Work required: Copy the records word for word, from the line containing "Given: Select the Mar 21 x-axis date label" through the end of the records, including both ends, and leave the pictures out of your copy.

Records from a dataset
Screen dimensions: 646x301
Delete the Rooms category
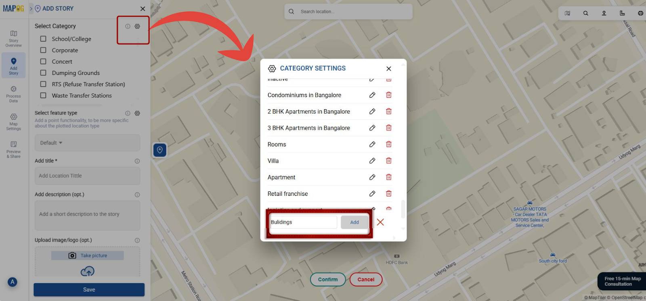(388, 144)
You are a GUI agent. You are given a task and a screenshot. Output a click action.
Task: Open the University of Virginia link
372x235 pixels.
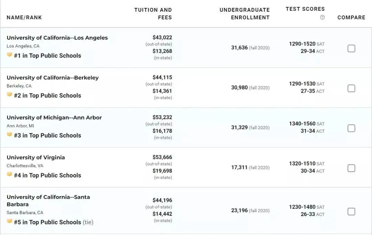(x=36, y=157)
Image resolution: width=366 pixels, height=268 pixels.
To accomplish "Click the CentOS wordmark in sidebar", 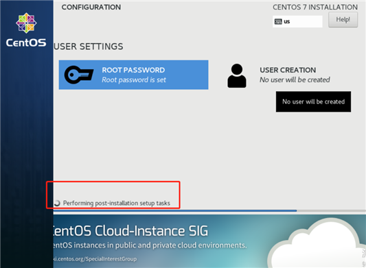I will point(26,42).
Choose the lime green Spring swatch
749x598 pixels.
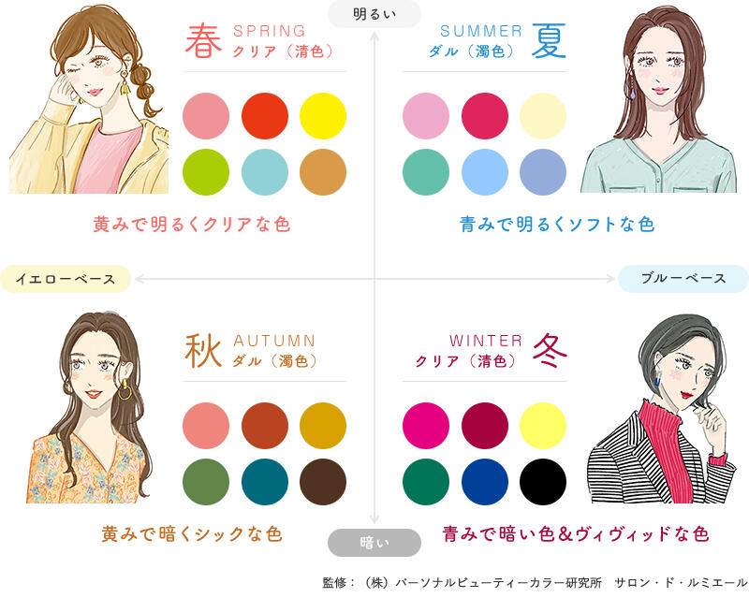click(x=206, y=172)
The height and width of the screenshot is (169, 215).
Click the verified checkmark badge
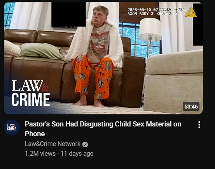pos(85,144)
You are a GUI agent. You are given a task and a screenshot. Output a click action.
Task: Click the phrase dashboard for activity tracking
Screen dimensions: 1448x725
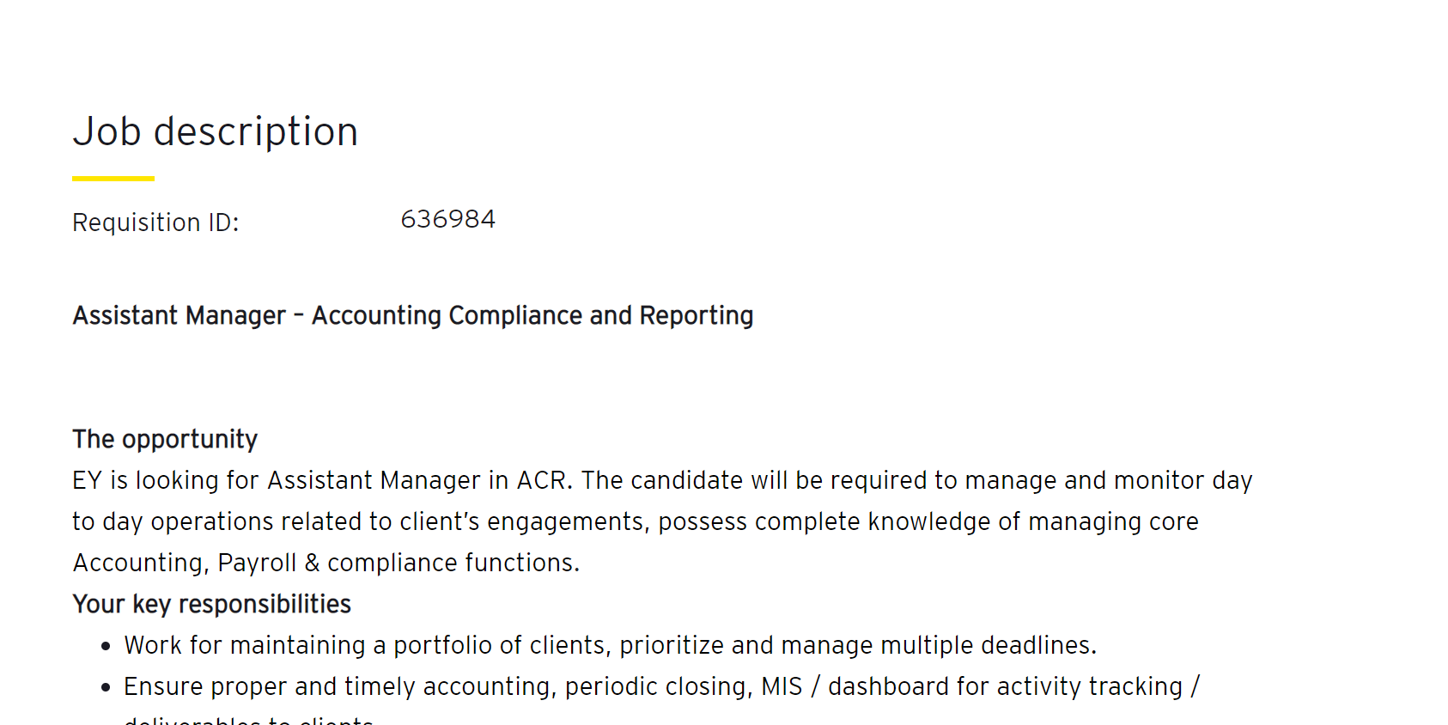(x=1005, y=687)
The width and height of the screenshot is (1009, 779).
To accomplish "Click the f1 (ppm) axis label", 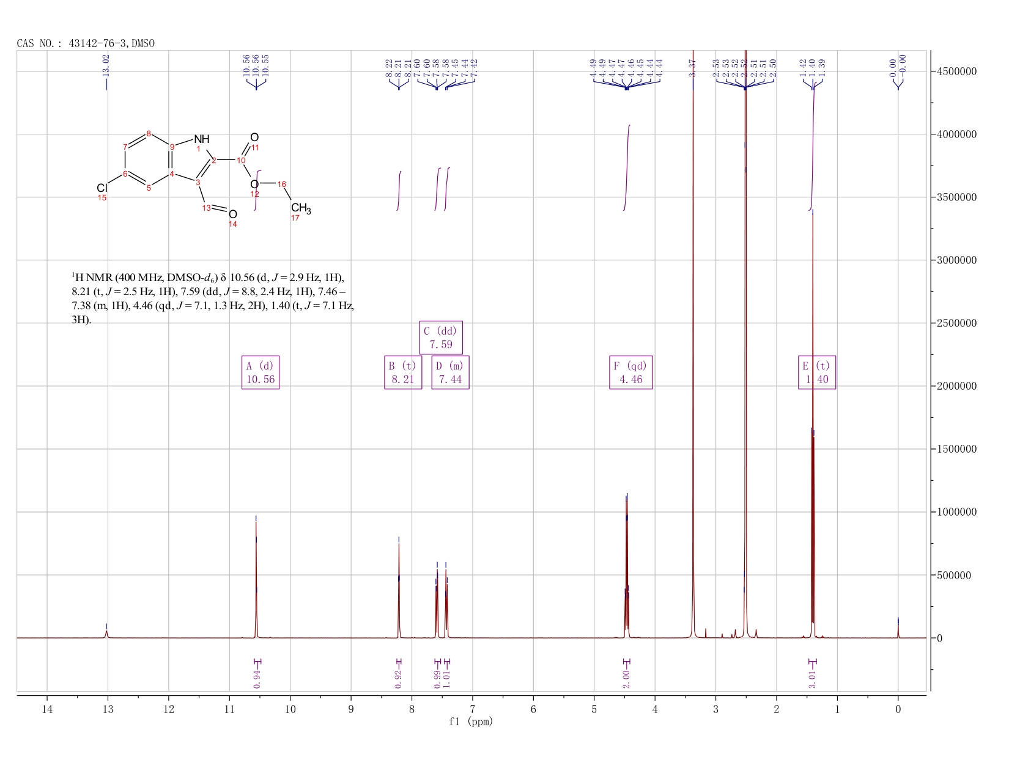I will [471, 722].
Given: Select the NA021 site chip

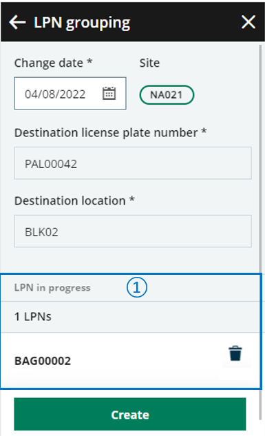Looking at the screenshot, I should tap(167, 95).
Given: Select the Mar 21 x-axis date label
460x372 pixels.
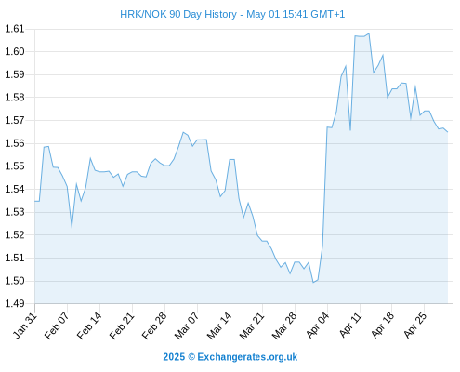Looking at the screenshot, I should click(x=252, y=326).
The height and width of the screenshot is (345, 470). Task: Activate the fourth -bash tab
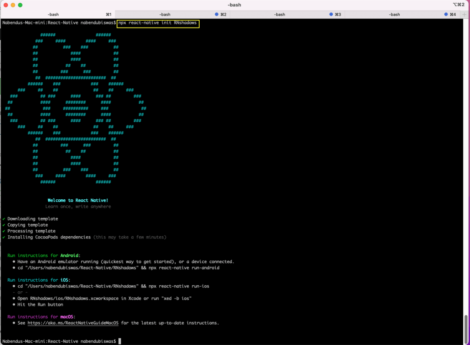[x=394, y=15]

Completed task:
Given: Select the Mar 21 x-axis date label
460x372 pixels.
Looking at the screenshot, I should click(x=252, y=326).
The height and width of the screenshot is (345, 470). Task: Activate the fourth -bash tab
[x=394, y=15]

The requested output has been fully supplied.